'We have the resources to end hunger – no child should be allowed to starve'
Speaking at the opening of the UN Food Systems Pre-Summit in Rome on 26 July, the World Food Programme (WFP)'s Executive Director, David Beasley, called for action to reach zero hunger.
While the world has the expertise and the resources to end hunger, efforts and attention are being directed somewhere else. “While we are rushing to space, 41 million people are knocking on famine’s door,” he said.
Calling out billionaires, Beasley said that ending hunger by 2030 would cost US$40 billion per year. “That seems like a lot of money. But in the United States alone, in the last one year, the US billionaires’ net worth increase was over 1 trillion,” he added.
“There’s over US$400 trillion on planet earth today. It is a shame that we have one single child going to bed hungry – let alone dying of hunger at a rate of one every five, six seconds.”
The UN Food Systems Pre-Summit brings together youth, farmers, Indigenous peoples, civil society, researchers, private sector, policy leaders and ministers of agriculture, environment, health, nutrition and finance, among other participants.
The event aims to deliver the latest evidence-based and scientific approaches to food systems transformation from around the world, launch a set of new commitments through coalitions of action and mobilize new financing and partnerships.

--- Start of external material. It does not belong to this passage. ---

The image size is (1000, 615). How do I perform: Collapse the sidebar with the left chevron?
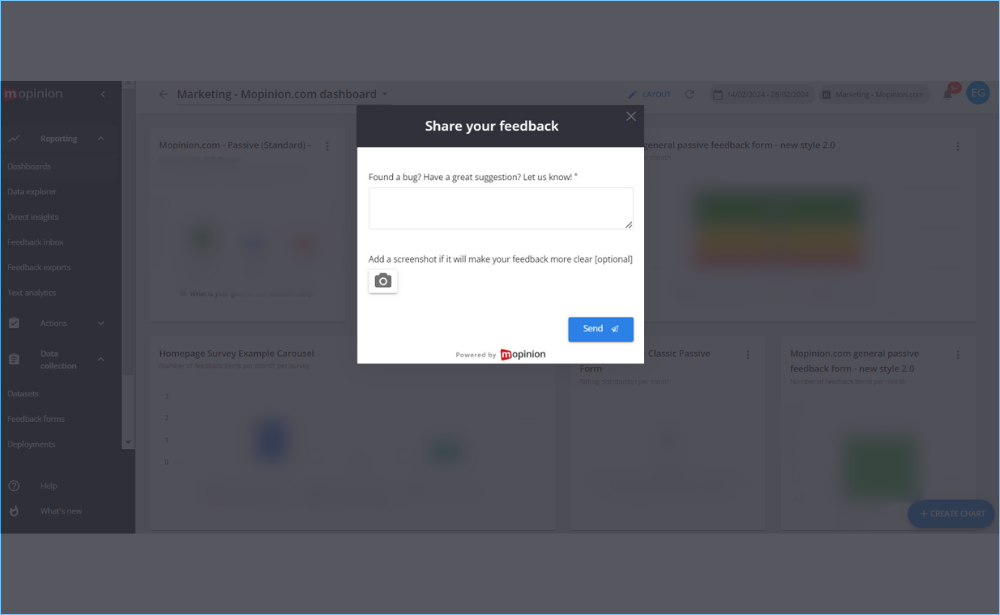pyautogui.click(x=101, y=94)
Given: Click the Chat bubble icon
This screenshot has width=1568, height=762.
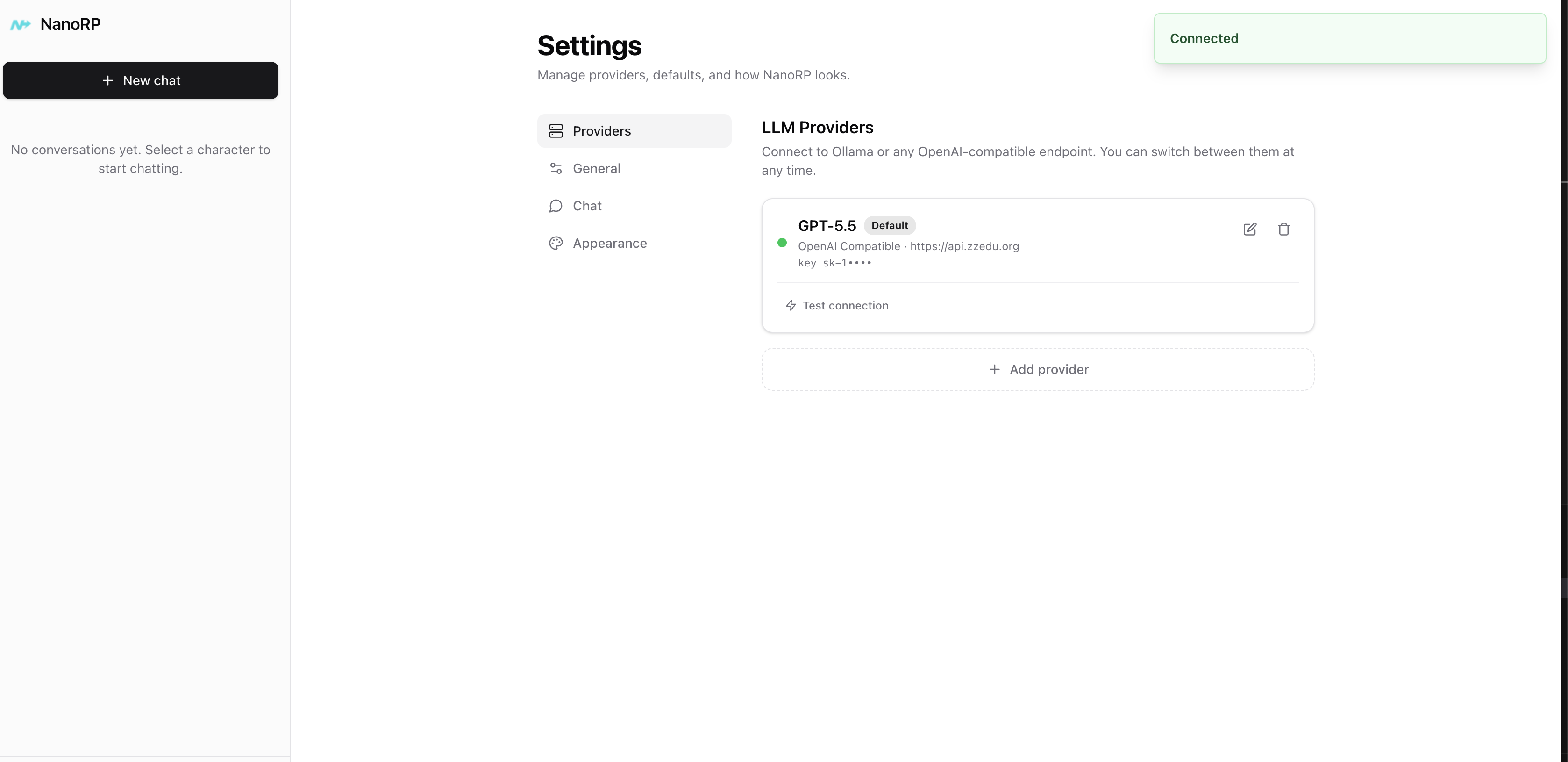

The UN Food System Summit, to be held later in the year, will launch bold new actions to deliver progress on all 17 Sustainable Development Goals, each of which relies to some degree on healthier, more sustainable and equitable food systems. WFP is the anchor agency for the Summit's Action Track 5 "Build resilience to vulnerabilities, shocks and stresses", which aims to ensure the continued functionality of sustainable food systems in areas that are prone to conflict or natural disasters.